Penn State's Braintrust

Well this is good news.
Penn State professors have until Feb. 15 to apply to serve as the university's equivalent of the U.S. poet laureate, a position once held by Maya Angelou.

[...]

Any full-time professor is invited to apply, but no applications have been received thus far, said Katryn Boynton, staff assistant in the Office of Vice Provost for Academic Affairs.
You see, I've been meaning to send in my application, but I'm still working on polishing my portfolio. I just wasn't happy with my earlier effort. Here's my latest revision.
There is a professor at Penn State,
Whose job it is to proclaim the University great.
Whenever he sings the praises of the prexy Graham,
People shout, the Penn State Laureate job is a sham.

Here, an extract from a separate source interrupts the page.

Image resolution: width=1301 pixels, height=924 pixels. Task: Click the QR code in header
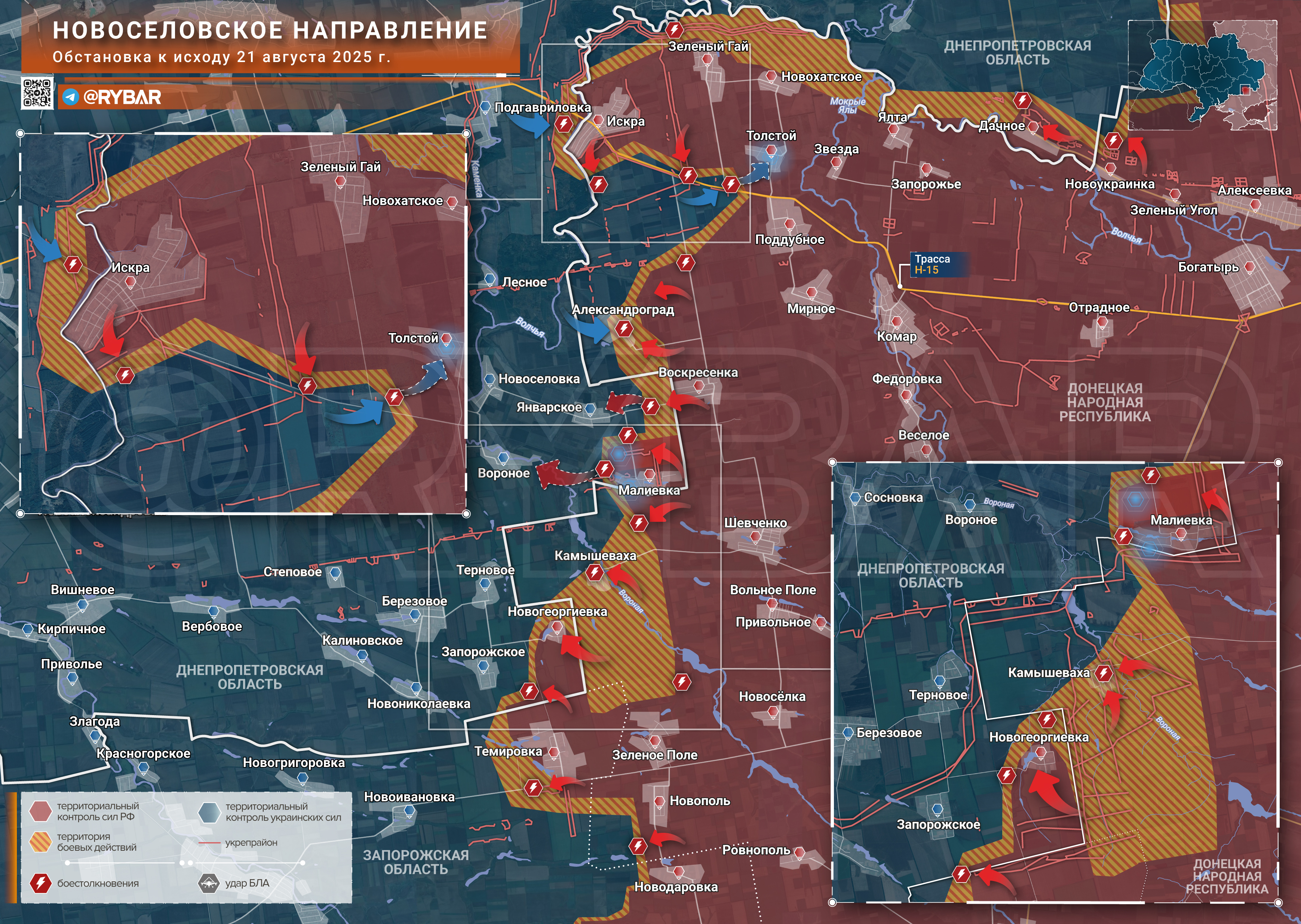(37, 93)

The Collegian tells us a little bit about the genesis of this latest marketing effort by Old Main.
Penn State President Graham Spanier suggested the position of university laureate at a President's Council meeting last month.

[...]

"If you think about President [Bill] Clinton's poet laureate, Maya
Angelou, that was an excellent way to bring a lot of visibility to [the
arts],"[Vice Provost for Academic Affairs Blanne] Bowen said. "We would expect the Penn State laureate to bring
similar kinds of recognition and stature to the university."
Can you just imagine what that meeting was like? The Provost Rodney Erickson brings up the fact that Penn State's image as an unfriendly place for intellectuals has begun to hurt the University. He says,"We need to make someone the intellectual face of this University." He looks at Bowen, who says," Don't look at me. I'm just a glorified ag extension agent." Spanier chuckles when his eyes meet Erickson's and he says," Hell, I am the problem. I can't pretend to care about the life of the mind, besides I've got movies to review." They are at a loss. The room falls silent. Then suddenly Graham springs to his feet and proclaims,"I've got it! We create the position of University Spokesmodel. We give some professor time off from teaching so that we can parade him around at donor get togethers where he can quote poetry and shit like that." Everyone nods in agreement and Bowen say, "This is a great idea. It's true genius." Then the secretary taking minutes of the meeting whispers in Erickison's ear and Rod says to the gathering," The concept is great, but I'm not sure if the title of University Spokesmodel helps with solving the problem. Let's give the position the title of Penn State Laureate. That sounds a little more academic and on top of that people might begin to think that someone at Penn State has finally won the Noble Prize." The all agreed and with that the meeting adjourned.

Well, I'm sure something like that happened.